1. RE: A sequence, by any other name

> Offhand there are two ways i can think of to do this.
> In general, for any arbitrary sequence there is no way to
> distinguish a character from a number that is stored in it.
> For example:
> n={65}   --these are both exactly
> n={'A'}  --the same sequence.
> 
> There is a second method which involves adding
> the number 256 to any positive integers in order to
> distinguish between characters and integers but it involves
> alot more testing on the number before you know what it is.
> If your interested i'll post that method next time.
> One good point about it is that it doesnt require any more
> space to store numbers like the first method does, which
> could be a big benefit for large data.
> 
Al,

Thanks for the reply.  I would indeed be interested in seeing what 
you've done.  I'm also glad that doing this is not ane easy task...I 
thought I was missing something.  

I'll let the cat out of the bag here...what I'm TRYING to do is do add 
support of Matt's EUSQL library into my SQL utility that got posted to 
the contributions page.  The utility only supports ODBC but I would like 
to also include the EDS.  I use the EDS quite a bit and would like a 
tool to verify that my program is doing file i/o correctly.  I also have 
the EDS viewer by Tone but I like being able to see the entire record.

So that's why I need to be able to determine numeric vs character 
sequence.  I don't know what data types I would be dealing with until 
run time.

Maybe the solution here is to beg Matt to change the EUSQL to not only 
store the field name but the type as well.  That would make my life 
easier.  Just a thought.

Jonas

new topic     » topic index » view message » categorize

2. RE: A sequence, by any other name

> From: Jonas Temple [mailto:jktemple at yhti.net]

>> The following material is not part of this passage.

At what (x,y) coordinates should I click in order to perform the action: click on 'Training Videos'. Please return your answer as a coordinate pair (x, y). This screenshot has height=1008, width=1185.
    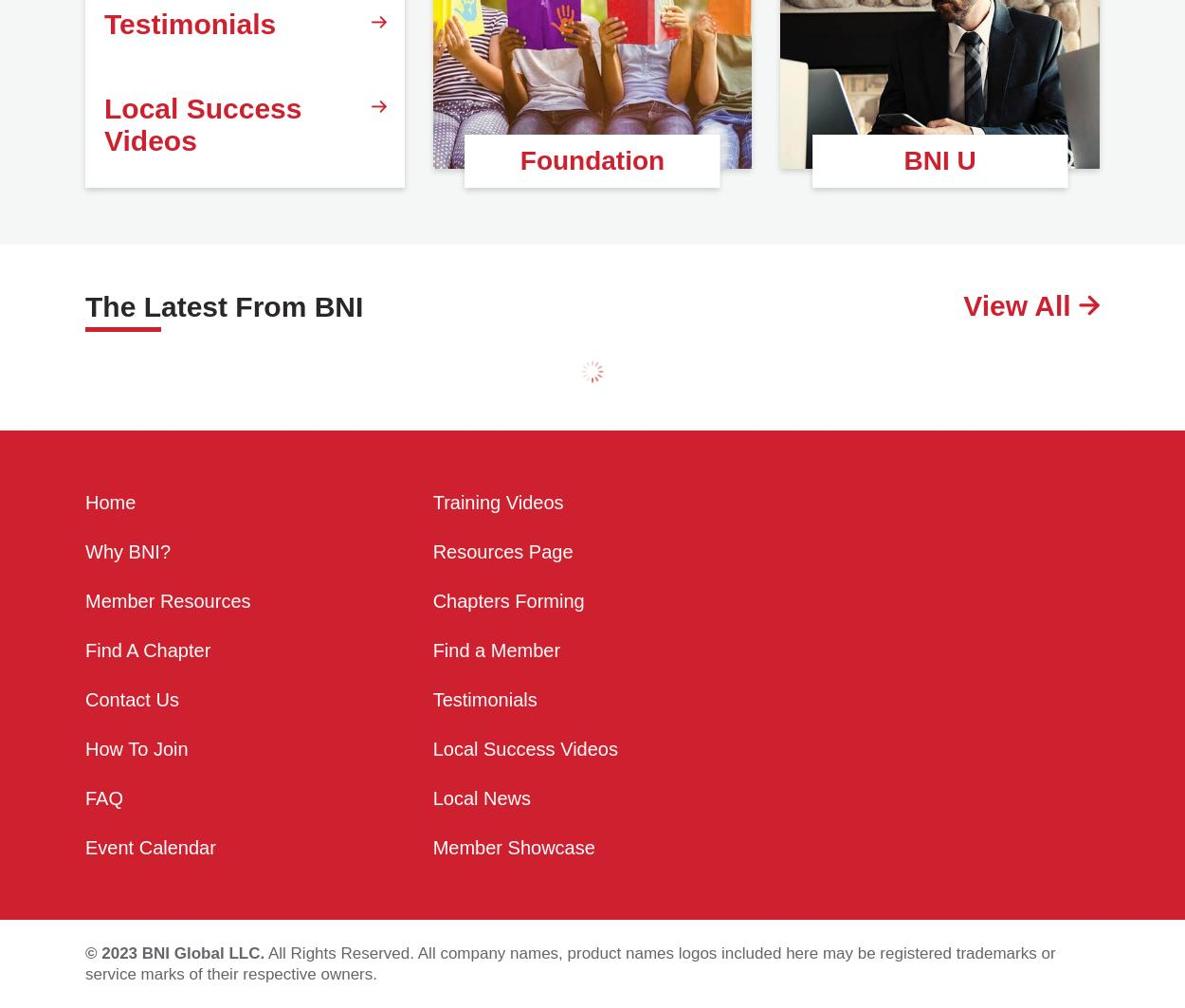
    Looking at the image, I should click on (498, 945).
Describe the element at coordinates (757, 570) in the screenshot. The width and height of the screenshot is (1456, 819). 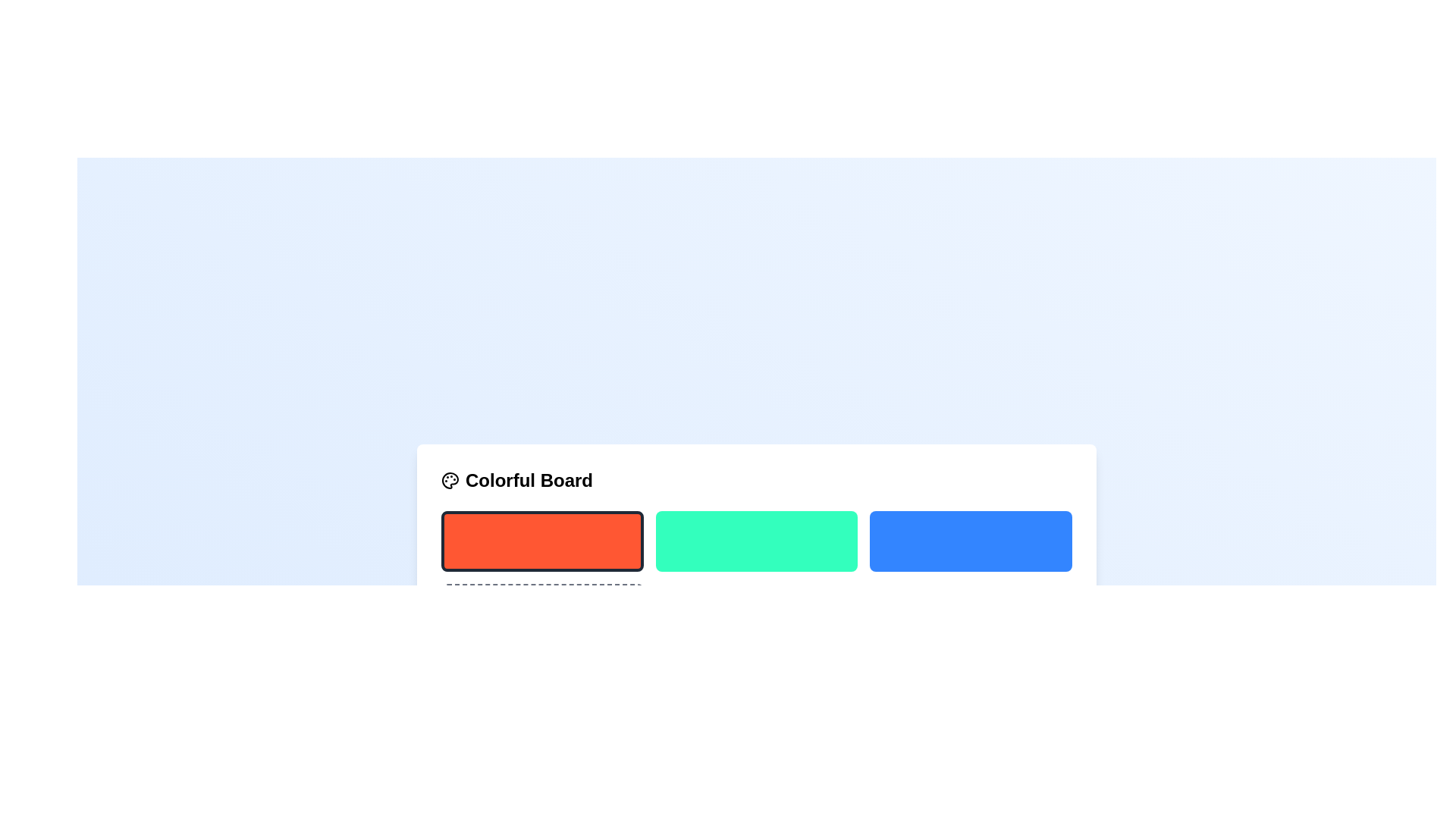
I see `the vibrant turquoise Selectable tile located in the center of the row of tiles below the 'Colorful Board' header` at that location.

> Maybe the solution here is to beg Matt to change the EUSQL to 
> not only 
> store the field name but the type as well.  That would make my life 
> easier.  Just a thought.

That's one thing I've been considering doing, and it'll probably happen
[fairly] soon.  I've been putting in a more detailed API, that sort of gives
you a more flexible way to manipulate records (other than simply with SQL
statements), that's building up to being able to index and verify records.
In the next release, it will be recommended that programs using EuSQL no
longer make any calls to database.e.  You won't need to worry about record
numbers--just keys.

One thing I'll have to determine is what datatypes to support.  I suppose:

integer (standard Eu definition)
atom (standard Eu definition)
varchar (string)
sequence (standard Eu definition)
binary (single depth sequence of atoms)

I'm not sure what exactly to do about the sequence datatype, since there's
no real parallel in other DBMS's.  Probably, it would treat those as invalid
fields for non-Eu processes (I think someone wanted to access EDS through
Delphi), while an Eu-based process could handle them just fine.  There'd be
several ways to get around this, though, including creation of subfields or
compressing a sequence before saving it to the record, and decompressing in
whatever way made sense.

I'll probably handle this (API-wise) along the lines of ODBC--maybe even
write an ODBC driver for EDS!--where you can get descriptions of the various
fields, including names and datatypes.

Also, I've just about got the ODBC code set up to return less than full
recordsets.  It changes the way you interface with the lib, but not too
dramatically.

Matt Lewis

new topic     » goto parent     » topic index » view message » categorize

3. RE: A sequence, by any other name

matthewwalkerlewis at YAHOO.COM wrote:
> I'm not sure what exactly to do about the sequence datatype, since 
> there's
> no real parallel in other DBMS's.  Probably, it would treat those as 
> invalid
> fields for non-Eu processes (I think someone wanted to access EDS 
> through
> Delphi), while an Eu-based process could handle them just fine.  There'd 
> be
> several ways to get around this, though, including creation of subfields 
> or
> compressing a sequence before saving it to the record, and decompressing 
> in
> whatever way made sense.
> 
> I'll probably handle this (API-wise) along the lines of ODBC--maybe even
> write an ODBC driver for EDS!--where you can get descriptions of the 
> various
> fields, including names and datatypes.
> 
> Also, I've just about got the ODBC code set up to return less than full
> recordsets.  It changes the way you interface with the lib, but not too
> dramatically.

Geez, Matt, where do you find the time?  I have been working on some Eu 
stuff for months now and can barely find time.  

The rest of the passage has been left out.